AUFGABENSTELLUNG – Gib den Ausgangstext von „In diesem Fall“ bis „ja später erweitern).“ erneut wieder, ersetze darin aber „PHP“ durch „JavaScript“.

AUSGANGSTEXT –
Vielen Dank für die Rückmeldung.

In diesem Fall habe ich mich falsch ausgedruckt, es ist ein Applet, welches ich programmieren will, welches über
PHP in die Homepage eingebunden wird.

Die P2P-Verbindung muss nur im lokalen Netzwerk funktionieren, also nicht über das gesamte Web und es muss auch nicht mehr als 2 Spieler unterstützen (das Spiel ist für 2 Spieler gedacht / ich kann es ja später erweitern).

Was gäbe es denn für Alternativen, wie ich dieses Projekt realisieren könnte? Flash ist kein muss, ich brauche einfach 3 der 4 folgenden Komponenten: Musik, Video, Text, Benutzerinteraktion. Das GUI kann auch mit Java programmiert werden,
muss aber einigermassen gepflegt daherkommen.

Kleine Zwischenbemerkung: Ich muss nicht das ganze Applet selber programmieren. Es ist mir auch gestattet, z.B. im Falle der Lobby, eine bereits Programmierte zu gebrauchen und einzubinden, oder ein Verbindungsapplet zu benutzen.

Dein Vorschlag lautet also folgendermassen:

Server/Client Konzept: ein Client-Applet, um die Verbindung herzustellen, danach wird alles vom Server aus verarbeitet und versandt.

Kann ich mich da irgendwo informieren, wie das geht? Irgendwelche Tutorials oder Tipps?
Sonst schaffe ich das nie..


----------



## HeroicGlaedr (13. Feb 2011)

Ich habe mich jetzt nochmals umgeschaut und bin auf RMI gestossen. Es würde sich mit dem realisieren lassen.
Ich frage mich nur wie das funktioniert. Verstehe ich das richtig, dass ich ein Client-Applet schreibe, welches ich
dann auf meiner Hompage einbinde und ein separates Server-Applet. Wo wird aber das Server-Applet eingebunden?
Oder ist es eine Server-Applikation, die im Hintergrund als Service quasi läuft?

Gruss


----------



## despikyxd (13. Feb 2011)

gut ... du hast da also immer noch nicht alles verstanden

ich versuch mal stück für stück deine posts durchzugehen und dir erklärungen und hilfe anzubieten ...

VORGEGEBENE ZEILEN –
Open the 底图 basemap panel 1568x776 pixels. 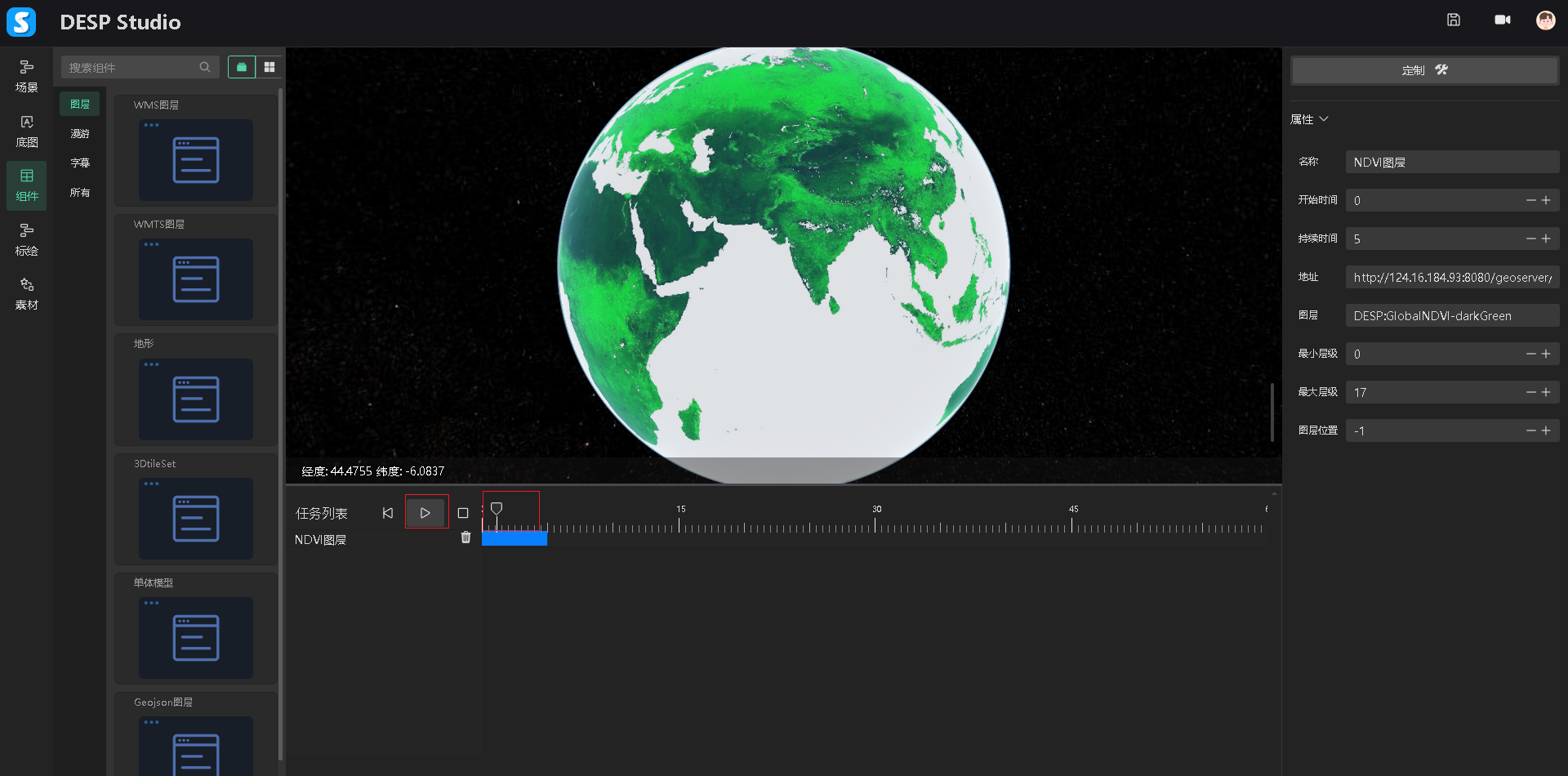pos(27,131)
---
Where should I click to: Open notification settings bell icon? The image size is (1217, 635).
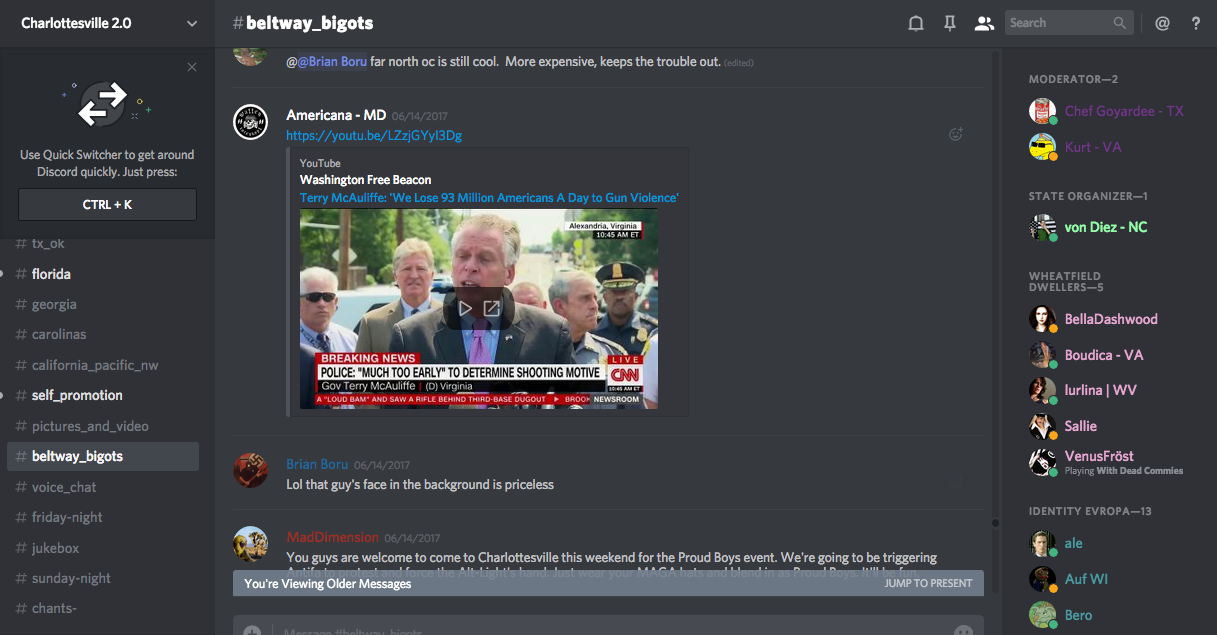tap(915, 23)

VOLLSTÄNDIGE LÖSUNG –
In diesem Fall habe ich mich falsch ausgedruckt, es ist ein Applet, welches ich programmieren will, welches über
JavaScript in die Homepage eingebunden wird.

Die P2P-Verbindung muss nur im lokalen Netzwerk funktionieren, also nicht über das gesamte Web und es muss auch nicht mehr als 2 Spieler unterstützen (das Spiel ist für 2 Spieler gedacht / ich kann es ja später erweitern).